Un petit bémol me concernant, je me suis un peu perdue lors des transactions financières.
Un commentaire très complet merci!
Je l’avais noté chez Kathel et j’attends le moment propice pour l’emprunter à la bibli (je sais qu’il y est). J’ai lu pas mal de pavés cette année, je fais une petite pause.
C’est un pavé et dont la lecture de destins croisés n’est pas fluide. Mais le thème est très intéressant.
Comme toi, je l’ai trouvé passionnant parce que l’histoire n’est pas banale, mais un peu long.
Et trop touffu. J’ai survolé les passages sur les négociations dans la Russie contemporaine.
J’ai commencé ce livre un jour, en ai lu une petite centaine de pages et l’ai abandonné. Je ne pourrais pas te dire pourquoi, je ne m’en souviens pas. Tu me donnes envie de l’emprunter de nouveau à la bibliothèque. Parfois, je commence des romans et les abandonne très vite, tout simplement parce que ce n’est pas le moment, trop de travail, trop de soucis, et je les lis quelques mois plus tard, et hop, ça passe tout seul.
C’est vraiment le défaut de ce roman trop touffu il peut perdre ses lecteurs en route.
Le sujet est certainement intéressant, d’ailleurs, je ne m’étais jamais questionnée sur ces gens partis volontairement en URSS par idéal… Mais roman trop pavesque pour moi. Dommage.
Et non seulement trop long mais très sinueux, on s’y perd un peu . Comme je le dis seul l’intérêt du sujet m’a permis de résister.
Le sujet m’intéresse beaucoup aussi, j’irais donc volontiers avec un a-priori positif.
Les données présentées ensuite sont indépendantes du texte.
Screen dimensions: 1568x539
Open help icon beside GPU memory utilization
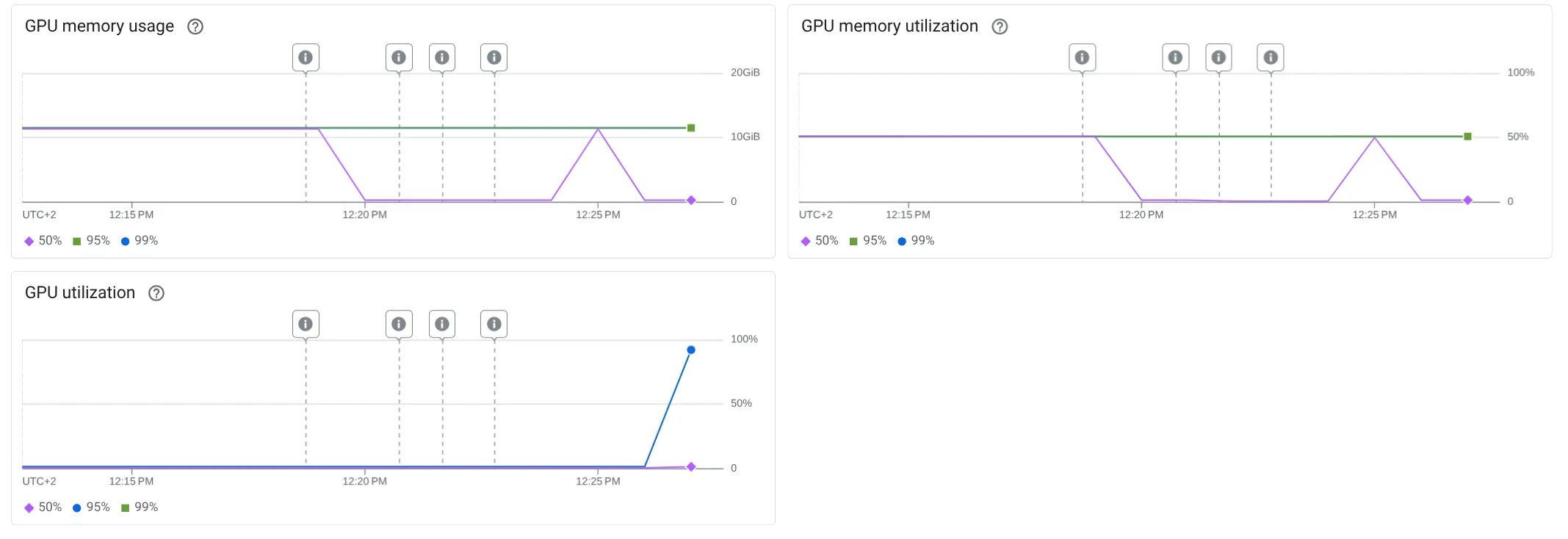point(1000,26)
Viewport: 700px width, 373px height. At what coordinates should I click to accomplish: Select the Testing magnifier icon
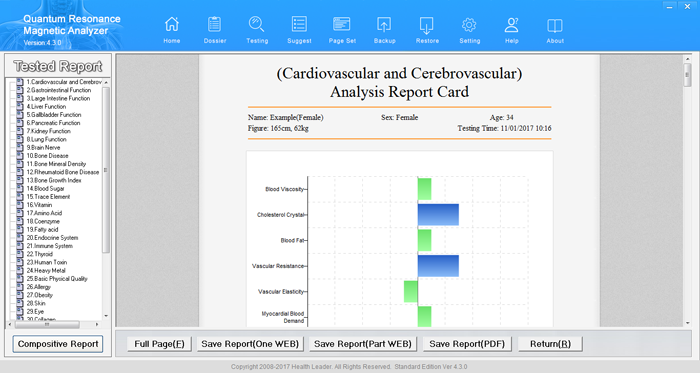pyautogui.click(x=257, y=25)
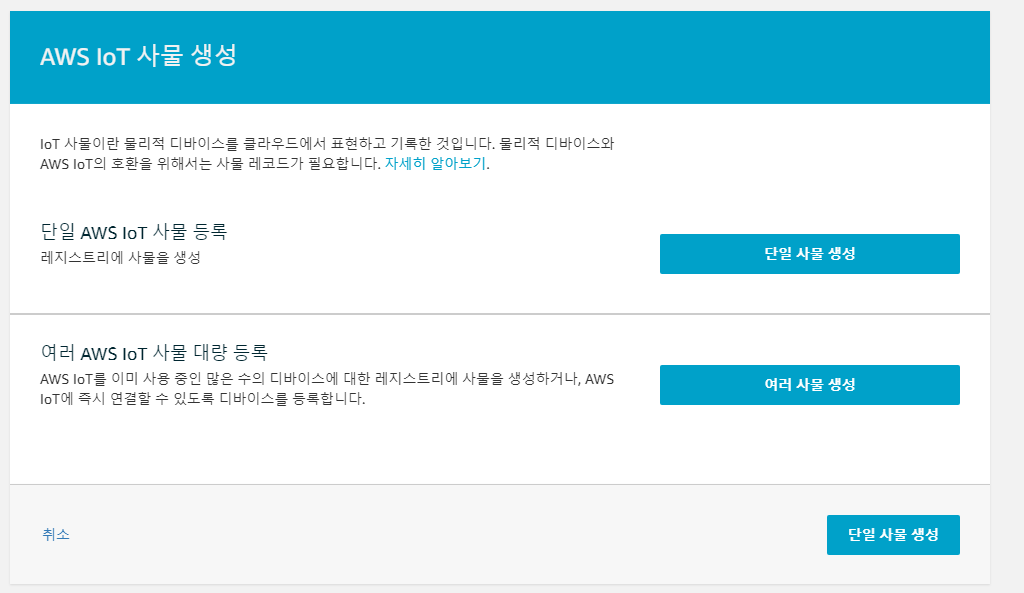Cancel with the 취소 link
The height and width of the screenshot is (593, 1024).
56,534
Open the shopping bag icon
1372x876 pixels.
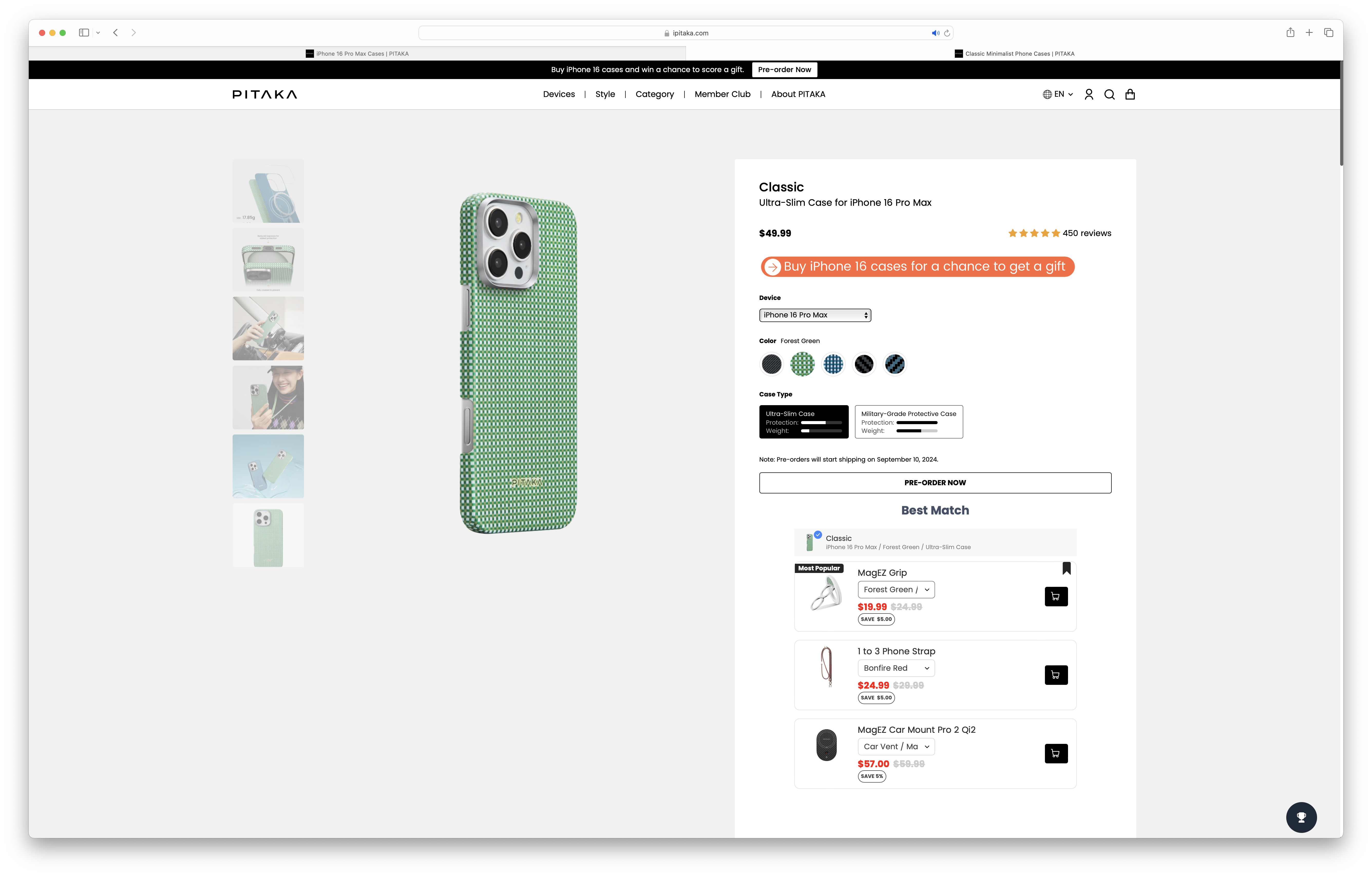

Et je trouve aussi les extraits très tentants !
Oui le sujet est intéressant j’ai peiné parfois à aller jusqu’au bout des différentes intrigues.
Je l’ai commencé avec intérêt mais poursuivi avec de plus en plus d’ennui, j’ai fini par l’oublier dans un coin. J’ai l’habitude pourtant du touffu et des destins croisés, mais là, le manque de fluidité dont tu parles aussi, m’a lassée.
le confinement a cela de bon c’est que je peux garder longtemps les livres de la médiathèque voici pourquoi je suis allée au bout de ce gros pavé mais en période normale j’aurais abandonné. Et pourtant comme toi le début m’a passionnée
J’aime les récits non linéaires, je pense que ce texte pourrait me plaire…
et si je te suis bien tu aimes aussi les lectures un peu touffues, alors ce titre est pour toi.